We have recently demonstrated that neurotrophins induce reduced nicotinamide adenine dinucleotide phosphate (NADPH)-diaphorase activity in cultured spinal cord neurons. One prominent neuron population of the spinal cord expressing NADPH-diaphorase activity in vivo are preganglionic sympathetic neurons, including those innervating the adrenal medulla. These neurons receive trophic support from their target. We have shown previously that chromaffin cells contain as yet unidentified neurotrophic molecules, which may include releasable factors relevant for the survival and differentiation of developing preganglionic sympathetic neurons. We have studied the influence of proteins derived from bovine chromaffin cells and released by nicotine on NADPH-diaphorase expression in spinal cord cultures established from 16-day-old rat embryos. At this embryonic age, NADPH-diaphorase activity becomes apparent in the spinal cord and predominantly expressed in sympathetic nuclei. Similar to brain-derived neurotrophic factor and neurotrophin-4, a heat- and trypsin-sensitive component from chromaffin cells contained in granule preparations up-regulated the number of NADPH-diaphorase-positive neurons in spinal cord cultures. Combined application of this activity and neurotrophin-4 resulted in an additive effect, indicating that the effect of the chromaffin cell-derived active component is not mediated by one of the trk B ligands. This was confirmed by co-treatment studies with the trk-signalling pathway inhibitor K252b, which did not inhibit the effect of the chromaffin cell-derived protein(s). Further studies revealed that NADPH-diaphorase reactivity is inducible in spinal cord neurons at any time point throughout the entire culture period of six days, suggesting de novo induction of the enzyme rather than a survival-promoting effect of the activity from chromaffin cells. Culture supernatants from nicotine-stimulated bovine chromaffin cells induced NADPH-diaphorase-positive neurons at the same magnitude as the material obtained from chromaffin granule preparations. Our data suggest that chromaffin cell-derived proteins are capable of up-regulating NADPH-diaphorase activity or to induce de novo this transmitter phenotype in neuron populations of the spinal cord, which may include preganglionic sympathetic neurons.

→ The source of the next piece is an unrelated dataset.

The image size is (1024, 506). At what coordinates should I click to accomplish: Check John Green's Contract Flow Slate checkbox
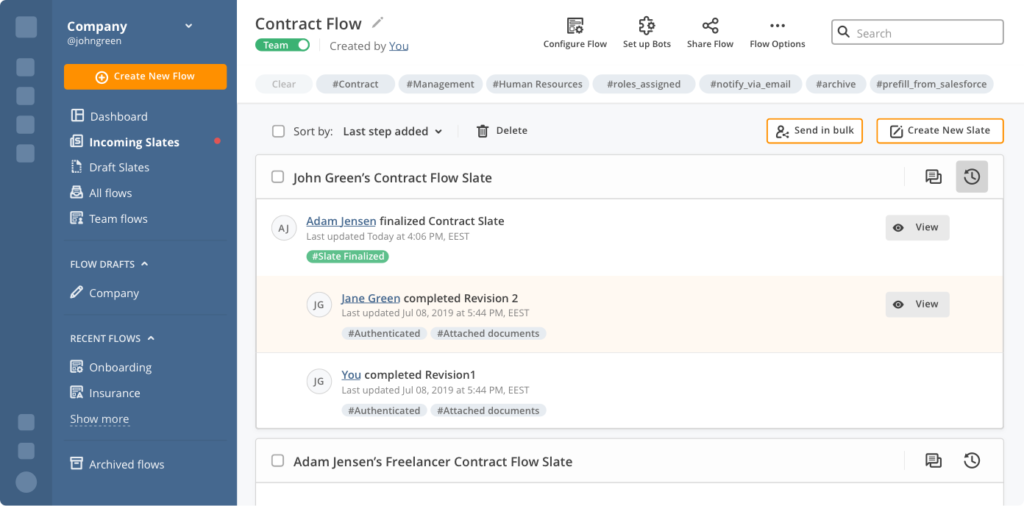[x=278, y=177]
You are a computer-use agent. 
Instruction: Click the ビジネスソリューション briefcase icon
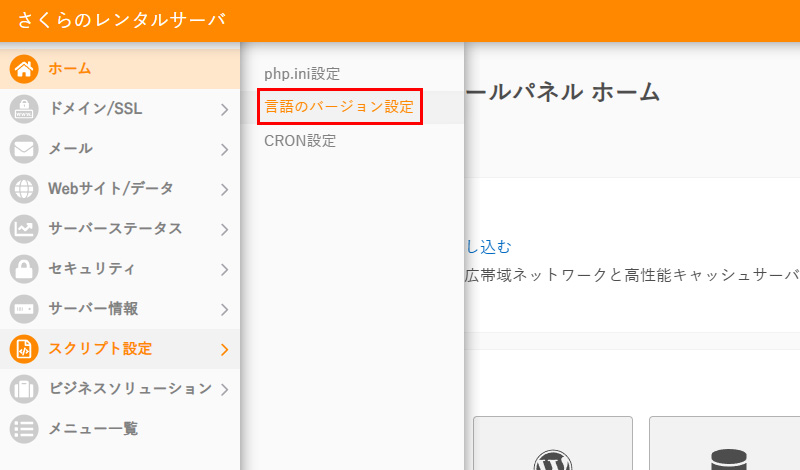click(24, 389)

The neurotrophins BDNF, NT-3 and -4, but not NGF, TGF-beta 1 and GDNF, increase the number of NADPH-diaphorase-reactive neurons in rat spinal cord cultures.

Neurotrophins have multiple functions for the development of the nervous system. They can promote survival and differentiation of select neuronal populations, but have also been shown to play instructive roles in the determination of the transmitter phenotype of neurons. We have investigated the influence of neurotrophins on the expression of nicotinamide adenine dinucleotide phosphate-diaphorase (NADPH-d), a histochemical marker for nitric oxide synthase, in spinal cord cultures established from 16-day-old rat embryos. At this embryonic age we found NADPH-d reactivity becoming apparent in the spinal cord and predominantly expressed in preganglionic autonomic nuclei. Numbers of NADPH-d-positive neurons in spinal cord cultures were very low 24 h after plating. They did not change significantly until day 4 in vitro. However, treatment with the neurotrophins BDNF, NT-3 or NT-4 significantly increased their numbers. The effect became apparent after just 24 h, and was significant with concentrations as low as 1 ng/ml. Treatment with BDNF, NT-3 and NT-4 also augmented numbers of NADPH-d-positive neurons when initiated after three or five days in culture, and became consistently apparent within 24 h. This suggests that the neurotrophin-mediated increase in NADPH-d-positive neurons is unlikely to be due to promotion of neuron survival. NGF and two members of the transforming growth factor-beta superfamily, which have pronounced trophic effects on select neuron populations in vitro, TGF-beta 1 and GDNF, were not effective. Combined application of NT-4 and NT-3 had no additive effect. Our data therefore suggest that neurotrophins are involved in the developmental regulation of NADPH-d activity in neuron populations of the spinal cord. Neuron populations affected may include preganglionic autonomic neurons. NADPH-d activity may be induced in neurons expressing the enzyme constitutively, yet at undetectable levels, or may be induced de novo.